Baked clay bricks are generally used as a walling material in buildings. Commercially the clay bricks are fired in a kiln at a temperature of 1000˚C [1] - [3] . Thus, a huge amount of fuel is needed to fire clay bricks. Traditionally, coal is used as fuel for firing of clay bricks in the kilns [4] . But, the cost of coal is high. Therefore, the use of coal as a fuel results in the increase of the cost of bricks. Consequently, the cost of construction of buildings will be increased. In order to reduce the cost of baked clay bricks, alternative and low cost fuels are to be sought [5] - [13] . The structural properties of baked clay bricks depend upon firing temperature and firing time [3] .

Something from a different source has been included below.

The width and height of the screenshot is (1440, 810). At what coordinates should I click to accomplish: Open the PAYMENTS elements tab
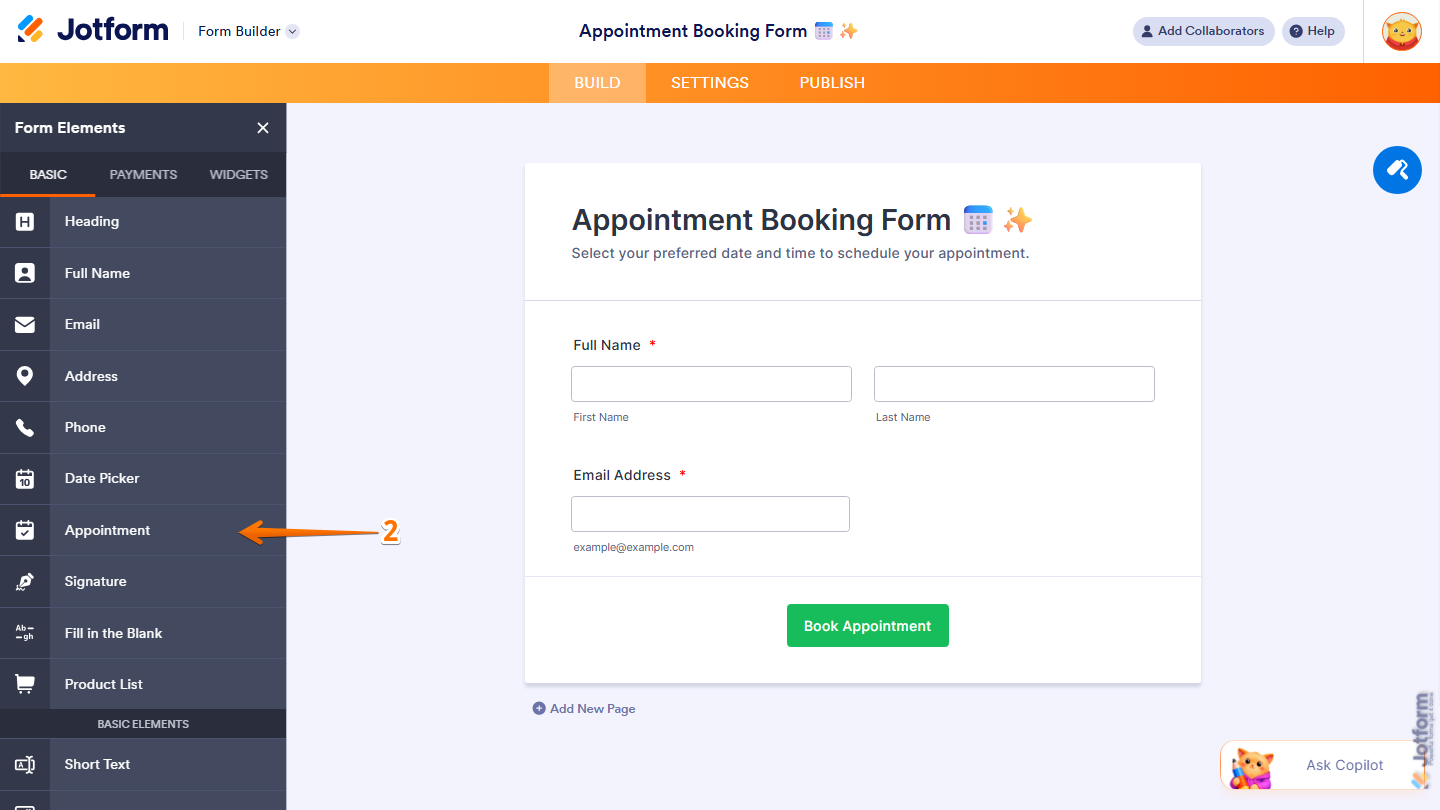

Rice husk, rapeseed husk and sugarcane-bagasse are agricultural byproducts, of which rapeseed husk is generally disposed-off at once from an agricultural farm in order to prepare seed bed for the next crop. Rice husk and sugarcane-bagasse are produced as byproducts at rice mills and sugar mills, respectively. When these byproducts are accumulated in vast quantities, they need to be dumped. These byproducts are available at very low cost. Usual practice in Sindh Pakistan is that these byproducts are used as a fuel in kilns, as an alternate to coal, for baking of clay bricks. In addition, used clothes are generally dumped with municipal solid waste. This may require more space for dumping. In order to solve this problem, the used clothes are also utilized as an alternate fuel in the kilns for firing of clay bricks.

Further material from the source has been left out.